- [TASK BRIEF]:
Copy every line of the entries that includes the word "will".

- [DATA SECTION]:
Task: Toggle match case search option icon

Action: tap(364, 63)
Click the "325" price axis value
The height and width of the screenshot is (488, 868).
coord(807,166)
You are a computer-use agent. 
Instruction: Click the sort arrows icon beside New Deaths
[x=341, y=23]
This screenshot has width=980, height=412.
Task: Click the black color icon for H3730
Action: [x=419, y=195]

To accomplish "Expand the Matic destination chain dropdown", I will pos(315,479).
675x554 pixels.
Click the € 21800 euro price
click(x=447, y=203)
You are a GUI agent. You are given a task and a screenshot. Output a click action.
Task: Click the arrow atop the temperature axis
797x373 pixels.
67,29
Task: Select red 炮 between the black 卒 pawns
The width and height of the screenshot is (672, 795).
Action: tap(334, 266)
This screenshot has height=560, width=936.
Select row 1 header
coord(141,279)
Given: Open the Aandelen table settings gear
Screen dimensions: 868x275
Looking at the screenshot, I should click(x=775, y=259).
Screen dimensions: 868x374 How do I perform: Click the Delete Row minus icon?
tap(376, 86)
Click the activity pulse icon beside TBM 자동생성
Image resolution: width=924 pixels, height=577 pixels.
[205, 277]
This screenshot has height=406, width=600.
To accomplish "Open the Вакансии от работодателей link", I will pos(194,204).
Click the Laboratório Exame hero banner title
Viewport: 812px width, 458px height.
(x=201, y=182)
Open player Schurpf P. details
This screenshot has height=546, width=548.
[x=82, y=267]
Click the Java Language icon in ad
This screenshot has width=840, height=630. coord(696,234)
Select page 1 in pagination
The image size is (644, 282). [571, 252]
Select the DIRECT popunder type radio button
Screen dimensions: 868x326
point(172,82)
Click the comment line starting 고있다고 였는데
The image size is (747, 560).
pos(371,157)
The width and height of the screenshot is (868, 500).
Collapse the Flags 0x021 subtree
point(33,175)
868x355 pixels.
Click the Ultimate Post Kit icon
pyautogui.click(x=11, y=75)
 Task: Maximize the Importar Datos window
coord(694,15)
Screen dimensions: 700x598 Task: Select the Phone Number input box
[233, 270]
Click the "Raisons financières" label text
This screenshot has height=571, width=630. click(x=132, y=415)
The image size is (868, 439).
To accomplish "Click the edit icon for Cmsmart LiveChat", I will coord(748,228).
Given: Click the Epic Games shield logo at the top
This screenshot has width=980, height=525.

- [THE ANSWER]:
To accomplish "Expand the Matic destination chain dropdown", I will pos(315,479).
To accomplish "Open the Вакансии от работодателей link", I will pos(194,204).
To accomplish "Click the edit icon for Cmsmart LiveChat", I will coord(748,228).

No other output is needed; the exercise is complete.